The starting date is April 1st, 2020
→ The first employee cycle is from April 1st, 2020 to March 31st 2021.
→ Second cycle starts on April 1st, 2021 to March 31st 2022.

Available Days/Hours 

By Available we mean the number of days/hours an employee have at his/her disposal to use. Because there are 3 different ways to configure these available days, one will notice in the allowance that these days can be all granted a the beginning of the year. Or, they can be  generated on a daily or monthly basis.

💡 This configuration only sets up the availability of days/hours and doesn't consider the carrry over days/hours from previous cycles. 

˜ Days/Hours are accrued all at once: 

All the days/hours are available on the first day of the cycle, in the allowance counters (Accrued) Factorial shows the same value we have configured in the Day/Hour Allowance field.

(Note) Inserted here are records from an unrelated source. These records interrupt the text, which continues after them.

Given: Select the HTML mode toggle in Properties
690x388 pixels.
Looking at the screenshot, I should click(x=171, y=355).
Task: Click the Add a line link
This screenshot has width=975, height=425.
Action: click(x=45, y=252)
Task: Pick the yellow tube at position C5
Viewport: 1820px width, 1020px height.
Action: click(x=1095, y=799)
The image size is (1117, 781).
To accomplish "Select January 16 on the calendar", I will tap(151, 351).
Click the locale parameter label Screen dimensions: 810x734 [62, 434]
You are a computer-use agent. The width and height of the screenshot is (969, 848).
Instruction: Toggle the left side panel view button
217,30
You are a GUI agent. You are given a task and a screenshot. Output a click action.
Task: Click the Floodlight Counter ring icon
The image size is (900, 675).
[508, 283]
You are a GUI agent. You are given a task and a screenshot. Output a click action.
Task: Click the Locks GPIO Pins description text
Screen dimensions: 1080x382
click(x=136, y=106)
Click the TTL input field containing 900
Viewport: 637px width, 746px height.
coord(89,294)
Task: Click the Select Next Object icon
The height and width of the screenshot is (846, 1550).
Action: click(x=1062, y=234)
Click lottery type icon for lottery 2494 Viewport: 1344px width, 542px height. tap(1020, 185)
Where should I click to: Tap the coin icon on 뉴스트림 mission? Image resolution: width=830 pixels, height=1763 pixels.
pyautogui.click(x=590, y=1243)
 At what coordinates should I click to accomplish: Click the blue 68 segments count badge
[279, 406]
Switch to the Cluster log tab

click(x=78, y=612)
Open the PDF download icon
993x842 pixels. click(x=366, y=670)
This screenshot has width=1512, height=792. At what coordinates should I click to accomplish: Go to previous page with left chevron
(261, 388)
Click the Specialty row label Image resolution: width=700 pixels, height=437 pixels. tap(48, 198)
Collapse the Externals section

˜ Days/Hours are accrued throughout the year, on a monthly/daily basis: 

This option uses the contract (start_date, termination date, and work schedule) information as a dependency to calculate the number of calendar days for a given period and, the allowance cycle.

• Monthly Basis: Days will be generated every month. These days will appear visible at the beginning of the following month. For example: If an employee has 25 days - on february 1st the employee will have generated 2.08 (25/12).
• Daily Basis: The generation of days is updated every "day".

Prorated Days? 

If an employee's first day in the company is in July, we understand here that he/she does not have a full cycle (1/1 to 31/12). Due that the employee does not have a full cycle, Factorial would make a prorated calculation of the available days that this employee has at his/her disposal to use based on  dates - the pro-rata share.

If the allowance of that employee is set in 23 days for a whole cycle. The employee that entered in July 1, would have a pro-rated calculation = 11.5 days at his/her disposal to use. 

How Factorial Round's Up the Calculation of Time Off?

  • Decimals: Factorial does not round decimals.
  • Half Days: 2.33 become 2.5 (if less then 2.25 -> 2; if between 2.25 and 2.5 -> 2.5; if more than 2.5 -> 3). So, if 2.33 become 2.5, they have the later option.
  • Days: The calculation is based on days in the year and calendar days (no working days), the rounding happens at the end: If an employee worked two month (60 days) Factorial would do the following calculation: 60 / 365 * 28 => 4,6027 - on this case we round up to 5.

    Another example for an employee who started the 23/11/2020. For 2020 (from January to December). Here Factorial would calculate 38 days (using the full day). 
    (38.0 / 365.0) * 28.0 => 2.915068493150685 and we rounding up to 3 days

Important to mention: the allowance cycle is defined to jan-dec on that example ↑. having a different cycle, the amount of calendar days changes.